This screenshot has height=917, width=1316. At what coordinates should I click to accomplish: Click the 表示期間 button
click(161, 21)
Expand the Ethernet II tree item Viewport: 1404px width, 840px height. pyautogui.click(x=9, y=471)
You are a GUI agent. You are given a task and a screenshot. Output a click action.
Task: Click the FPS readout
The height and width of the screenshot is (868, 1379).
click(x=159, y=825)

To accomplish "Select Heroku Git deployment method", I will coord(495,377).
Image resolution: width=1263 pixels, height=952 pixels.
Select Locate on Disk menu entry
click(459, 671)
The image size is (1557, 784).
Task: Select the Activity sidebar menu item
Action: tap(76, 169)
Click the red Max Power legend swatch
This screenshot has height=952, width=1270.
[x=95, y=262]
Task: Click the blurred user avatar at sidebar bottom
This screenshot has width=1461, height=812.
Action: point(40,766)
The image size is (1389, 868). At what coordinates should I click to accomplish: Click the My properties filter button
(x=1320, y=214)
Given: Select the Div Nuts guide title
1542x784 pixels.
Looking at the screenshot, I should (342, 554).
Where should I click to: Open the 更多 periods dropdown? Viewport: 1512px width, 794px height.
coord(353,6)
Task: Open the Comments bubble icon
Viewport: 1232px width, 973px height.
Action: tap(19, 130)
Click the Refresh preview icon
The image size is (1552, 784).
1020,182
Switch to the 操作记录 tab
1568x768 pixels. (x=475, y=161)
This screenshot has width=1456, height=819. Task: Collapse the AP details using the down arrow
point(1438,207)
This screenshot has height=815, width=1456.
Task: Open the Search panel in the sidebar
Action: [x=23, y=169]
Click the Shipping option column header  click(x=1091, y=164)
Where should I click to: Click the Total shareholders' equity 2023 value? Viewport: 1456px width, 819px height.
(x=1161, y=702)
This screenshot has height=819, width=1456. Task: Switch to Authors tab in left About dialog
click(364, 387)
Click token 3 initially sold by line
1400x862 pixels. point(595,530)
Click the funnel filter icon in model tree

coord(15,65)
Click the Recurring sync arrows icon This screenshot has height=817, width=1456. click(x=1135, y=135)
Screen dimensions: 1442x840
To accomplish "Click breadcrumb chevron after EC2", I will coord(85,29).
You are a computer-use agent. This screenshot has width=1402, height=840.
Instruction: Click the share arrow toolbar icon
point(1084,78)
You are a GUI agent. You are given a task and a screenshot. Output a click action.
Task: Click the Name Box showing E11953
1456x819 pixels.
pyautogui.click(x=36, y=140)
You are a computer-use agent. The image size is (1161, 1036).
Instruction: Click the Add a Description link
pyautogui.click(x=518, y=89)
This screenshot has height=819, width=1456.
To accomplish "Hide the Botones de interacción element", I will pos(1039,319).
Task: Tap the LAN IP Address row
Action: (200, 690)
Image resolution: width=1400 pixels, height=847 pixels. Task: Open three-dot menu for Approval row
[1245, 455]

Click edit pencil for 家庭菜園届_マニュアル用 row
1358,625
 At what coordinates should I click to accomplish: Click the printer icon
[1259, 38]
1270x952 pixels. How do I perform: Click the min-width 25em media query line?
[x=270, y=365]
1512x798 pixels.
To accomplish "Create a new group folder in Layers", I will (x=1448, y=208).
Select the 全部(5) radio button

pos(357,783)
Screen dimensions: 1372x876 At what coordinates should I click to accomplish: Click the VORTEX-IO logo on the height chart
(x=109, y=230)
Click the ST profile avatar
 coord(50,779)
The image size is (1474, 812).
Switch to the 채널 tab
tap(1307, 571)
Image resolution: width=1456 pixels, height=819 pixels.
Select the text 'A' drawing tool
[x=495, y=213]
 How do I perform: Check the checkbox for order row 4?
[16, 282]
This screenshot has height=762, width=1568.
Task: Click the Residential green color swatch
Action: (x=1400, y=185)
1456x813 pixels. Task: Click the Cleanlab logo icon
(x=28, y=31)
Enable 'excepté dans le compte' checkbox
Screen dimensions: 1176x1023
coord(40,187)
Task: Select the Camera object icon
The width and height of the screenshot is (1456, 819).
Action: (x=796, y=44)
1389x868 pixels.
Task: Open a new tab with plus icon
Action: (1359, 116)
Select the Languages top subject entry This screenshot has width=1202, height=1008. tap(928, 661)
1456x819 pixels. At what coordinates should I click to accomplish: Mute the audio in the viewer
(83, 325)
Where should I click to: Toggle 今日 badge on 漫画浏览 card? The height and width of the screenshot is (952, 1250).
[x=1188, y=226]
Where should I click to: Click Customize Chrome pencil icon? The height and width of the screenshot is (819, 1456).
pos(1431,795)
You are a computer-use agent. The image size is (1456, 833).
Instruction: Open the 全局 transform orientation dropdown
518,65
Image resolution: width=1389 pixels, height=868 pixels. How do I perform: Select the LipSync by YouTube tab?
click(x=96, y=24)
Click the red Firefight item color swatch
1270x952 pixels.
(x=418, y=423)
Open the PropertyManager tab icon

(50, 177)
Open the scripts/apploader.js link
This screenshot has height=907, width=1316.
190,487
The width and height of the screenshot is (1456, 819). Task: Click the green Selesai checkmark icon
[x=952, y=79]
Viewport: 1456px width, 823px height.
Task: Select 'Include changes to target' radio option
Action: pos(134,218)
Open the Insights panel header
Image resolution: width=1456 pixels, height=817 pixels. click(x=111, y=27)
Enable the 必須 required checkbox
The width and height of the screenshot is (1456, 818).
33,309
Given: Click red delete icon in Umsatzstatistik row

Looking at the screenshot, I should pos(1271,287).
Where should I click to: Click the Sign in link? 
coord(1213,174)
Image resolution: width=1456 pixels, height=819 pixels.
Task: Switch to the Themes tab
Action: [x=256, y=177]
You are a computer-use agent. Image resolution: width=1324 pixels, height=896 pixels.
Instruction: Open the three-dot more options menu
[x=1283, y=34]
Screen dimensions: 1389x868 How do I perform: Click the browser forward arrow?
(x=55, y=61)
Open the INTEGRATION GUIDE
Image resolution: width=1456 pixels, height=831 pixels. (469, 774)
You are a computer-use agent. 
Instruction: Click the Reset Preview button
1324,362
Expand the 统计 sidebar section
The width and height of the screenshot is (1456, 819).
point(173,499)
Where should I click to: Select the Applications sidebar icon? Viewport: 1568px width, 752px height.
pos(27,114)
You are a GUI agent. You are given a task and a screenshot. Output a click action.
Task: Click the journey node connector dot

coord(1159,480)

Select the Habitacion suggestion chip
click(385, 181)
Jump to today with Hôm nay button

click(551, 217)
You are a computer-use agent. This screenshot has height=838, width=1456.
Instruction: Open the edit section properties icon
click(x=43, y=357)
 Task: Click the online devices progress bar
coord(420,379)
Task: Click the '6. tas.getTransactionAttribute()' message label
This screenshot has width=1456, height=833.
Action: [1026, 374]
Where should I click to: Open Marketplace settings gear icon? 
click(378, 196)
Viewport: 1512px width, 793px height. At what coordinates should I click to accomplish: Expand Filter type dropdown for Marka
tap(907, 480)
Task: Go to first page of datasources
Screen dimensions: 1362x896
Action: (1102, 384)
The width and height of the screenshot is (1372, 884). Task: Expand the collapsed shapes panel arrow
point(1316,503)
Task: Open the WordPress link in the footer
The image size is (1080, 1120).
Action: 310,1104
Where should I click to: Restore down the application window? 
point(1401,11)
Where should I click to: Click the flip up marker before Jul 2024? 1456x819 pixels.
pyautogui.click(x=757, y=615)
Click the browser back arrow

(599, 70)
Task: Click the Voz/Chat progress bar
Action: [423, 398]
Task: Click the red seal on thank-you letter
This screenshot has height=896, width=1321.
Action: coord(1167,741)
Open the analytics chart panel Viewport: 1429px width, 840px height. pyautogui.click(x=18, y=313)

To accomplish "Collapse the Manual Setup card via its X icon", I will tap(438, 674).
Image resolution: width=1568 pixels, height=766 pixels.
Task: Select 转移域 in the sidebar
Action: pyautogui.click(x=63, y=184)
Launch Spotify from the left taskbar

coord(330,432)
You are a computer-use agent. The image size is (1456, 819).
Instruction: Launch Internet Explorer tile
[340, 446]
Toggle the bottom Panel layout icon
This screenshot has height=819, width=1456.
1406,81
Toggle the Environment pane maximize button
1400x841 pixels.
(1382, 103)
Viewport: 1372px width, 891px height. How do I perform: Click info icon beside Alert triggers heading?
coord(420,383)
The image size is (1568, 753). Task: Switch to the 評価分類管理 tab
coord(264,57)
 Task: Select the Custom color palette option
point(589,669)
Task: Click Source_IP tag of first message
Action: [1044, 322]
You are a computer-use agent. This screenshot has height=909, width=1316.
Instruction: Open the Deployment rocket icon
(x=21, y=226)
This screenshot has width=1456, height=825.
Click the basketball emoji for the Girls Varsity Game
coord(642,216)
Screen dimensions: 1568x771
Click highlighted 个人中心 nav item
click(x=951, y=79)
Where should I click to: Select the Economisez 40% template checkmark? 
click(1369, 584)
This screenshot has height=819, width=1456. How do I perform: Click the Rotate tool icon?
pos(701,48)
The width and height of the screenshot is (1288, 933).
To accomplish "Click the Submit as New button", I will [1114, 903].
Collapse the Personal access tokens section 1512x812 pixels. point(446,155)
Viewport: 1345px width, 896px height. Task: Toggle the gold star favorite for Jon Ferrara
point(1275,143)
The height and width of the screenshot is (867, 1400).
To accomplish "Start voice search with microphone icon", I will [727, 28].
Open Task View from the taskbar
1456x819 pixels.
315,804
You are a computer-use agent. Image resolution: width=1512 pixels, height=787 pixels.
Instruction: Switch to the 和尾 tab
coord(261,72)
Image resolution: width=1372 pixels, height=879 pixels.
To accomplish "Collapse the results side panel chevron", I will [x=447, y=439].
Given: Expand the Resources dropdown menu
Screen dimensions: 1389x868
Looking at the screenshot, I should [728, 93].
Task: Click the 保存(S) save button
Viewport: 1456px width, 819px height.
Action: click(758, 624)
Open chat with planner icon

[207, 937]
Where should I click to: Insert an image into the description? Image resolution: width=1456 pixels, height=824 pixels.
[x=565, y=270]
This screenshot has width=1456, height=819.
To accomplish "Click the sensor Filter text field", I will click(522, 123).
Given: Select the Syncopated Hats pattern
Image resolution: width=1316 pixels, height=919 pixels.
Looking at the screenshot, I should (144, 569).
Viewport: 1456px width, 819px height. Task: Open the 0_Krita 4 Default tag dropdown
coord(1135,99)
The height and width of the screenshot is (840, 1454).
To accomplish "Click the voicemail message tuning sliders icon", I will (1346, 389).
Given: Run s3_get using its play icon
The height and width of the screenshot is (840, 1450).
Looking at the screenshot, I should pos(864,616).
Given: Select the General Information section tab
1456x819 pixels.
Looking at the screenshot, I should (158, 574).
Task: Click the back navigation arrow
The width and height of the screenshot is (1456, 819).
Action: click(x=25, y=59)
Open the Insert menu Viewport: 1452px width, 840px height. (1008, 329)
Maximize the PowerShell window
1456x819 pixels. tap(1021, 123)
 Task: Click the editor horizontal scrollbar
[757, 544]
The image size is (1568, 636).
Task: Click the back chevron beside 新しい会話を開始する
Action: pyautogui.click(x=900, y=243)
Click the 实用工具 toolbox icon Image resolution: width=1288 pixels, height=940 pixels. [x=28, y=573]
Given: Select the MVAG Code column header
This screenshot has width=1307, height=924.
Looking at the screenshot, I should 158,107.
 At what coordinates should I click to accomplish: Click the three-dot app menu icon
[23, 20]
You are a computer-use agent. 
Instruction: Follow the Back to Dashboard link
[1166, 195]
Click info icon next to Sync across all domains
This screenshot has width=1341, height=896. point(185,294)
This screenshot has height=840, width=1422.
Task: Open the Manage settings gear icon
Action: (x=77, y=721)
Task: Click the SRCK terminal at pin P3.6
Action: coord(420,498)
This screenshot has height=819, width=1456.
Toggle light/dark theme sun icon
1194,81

= = = = = = =

▶ **WHAT YOU HAVE TO DO**: Using the listing above, pull out all lines that hold the word "column".

▶ **RESULT FOR THIS TASK**:
Click the Shipping option column header  click(x=1091, y=164)
Given: Select the MVAG Code column header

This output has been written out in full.